In the part that opens with the line containing "You are a computer-use" and closes with the line containing "(2014, 268)", can you replace "wrench icon" with "pencil icon" and return only those lines, with everything else unchanged?
++++
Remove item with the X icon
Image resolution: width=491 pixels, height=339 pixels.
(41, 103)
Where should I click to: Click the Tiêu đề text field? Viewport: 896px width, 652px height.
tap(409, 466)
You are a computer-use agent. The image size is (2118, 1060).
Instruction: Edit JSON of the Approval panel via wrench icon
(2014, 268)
++++
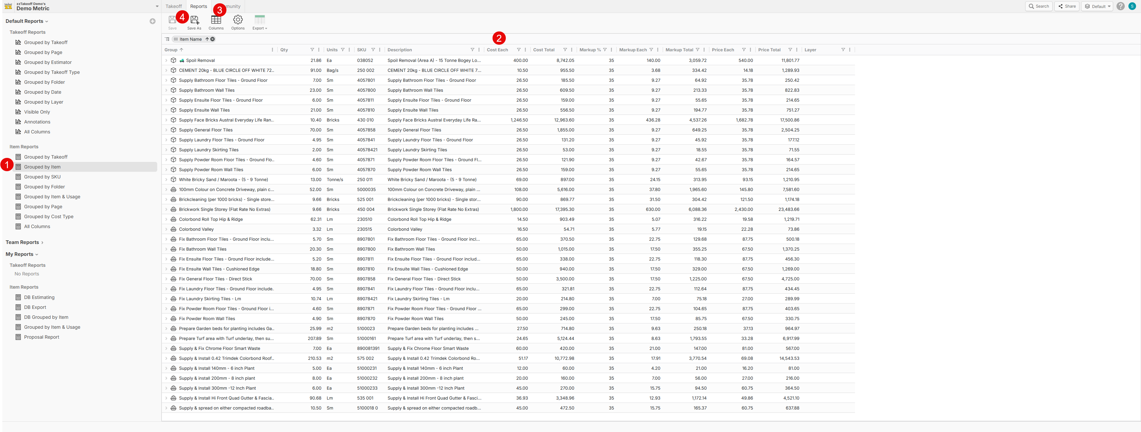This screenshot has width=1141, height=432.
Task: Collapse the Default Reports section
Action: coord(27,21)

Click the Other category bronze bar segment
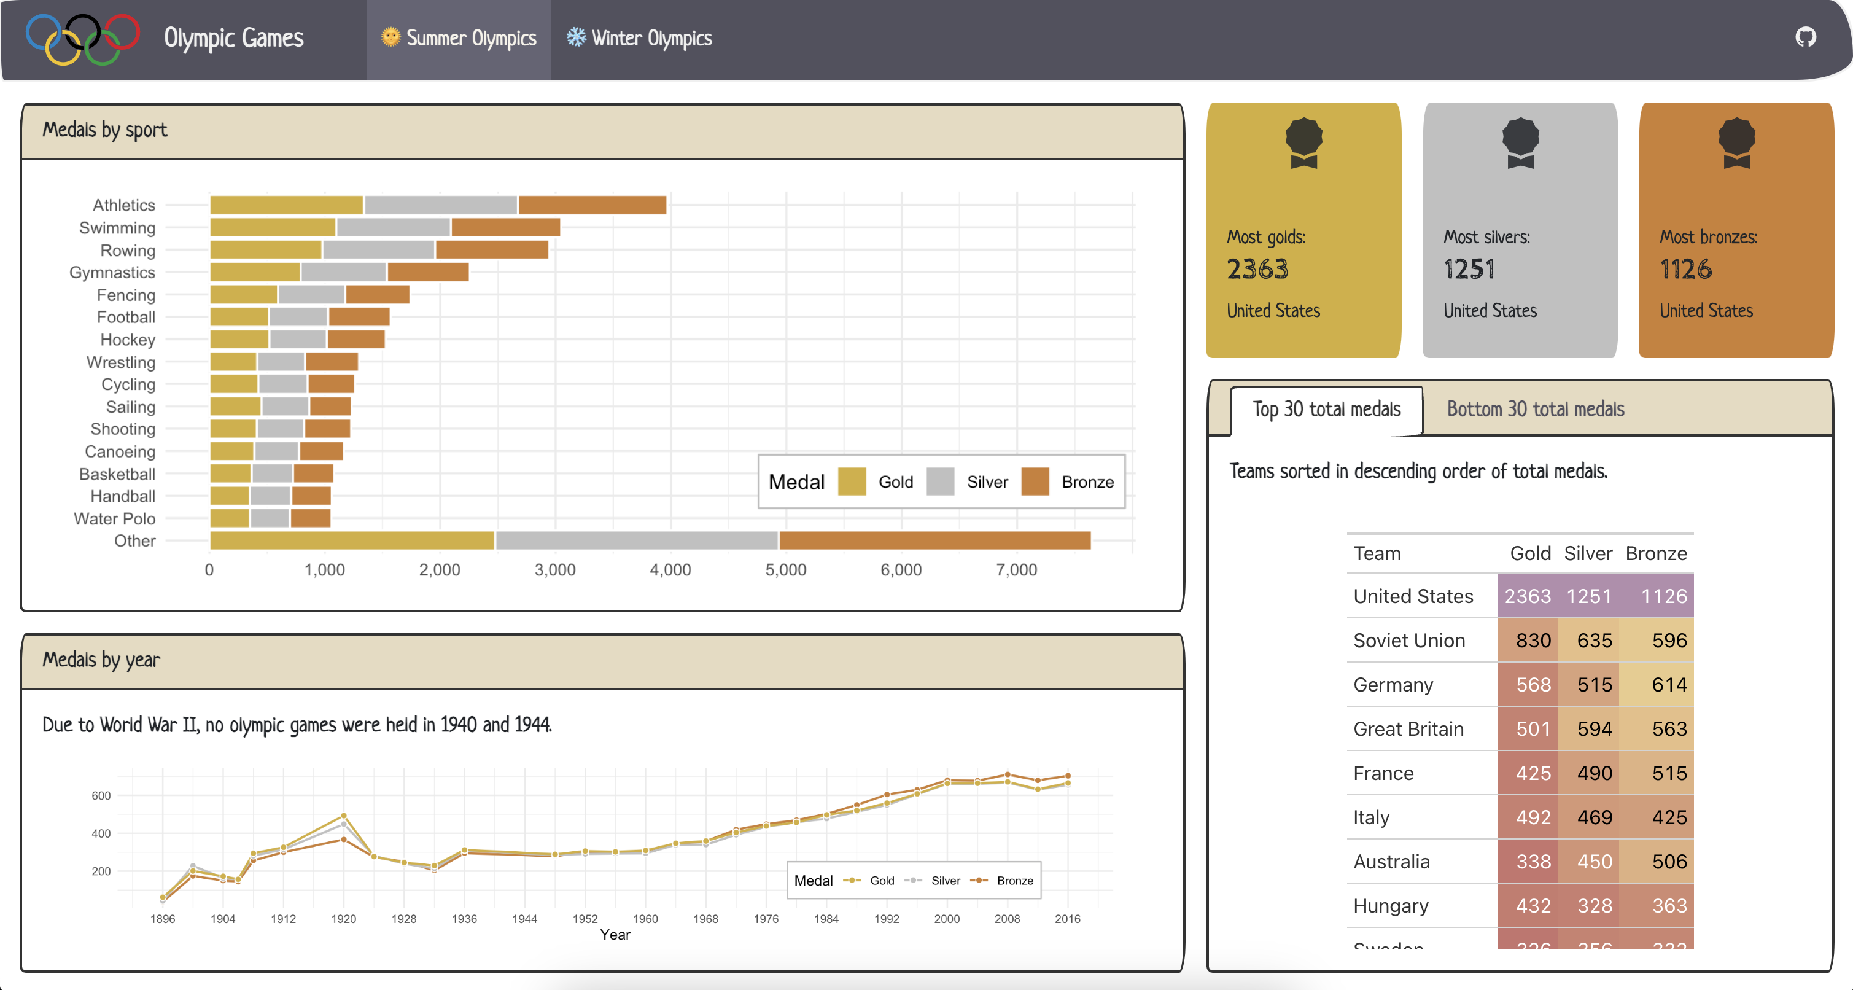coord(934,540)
++++
» RESULT
You are a computer-use agent. The image size is (2118, 1060).
Instruction: Edit JSON of the Approval panel via pencil icon
(2014, 268)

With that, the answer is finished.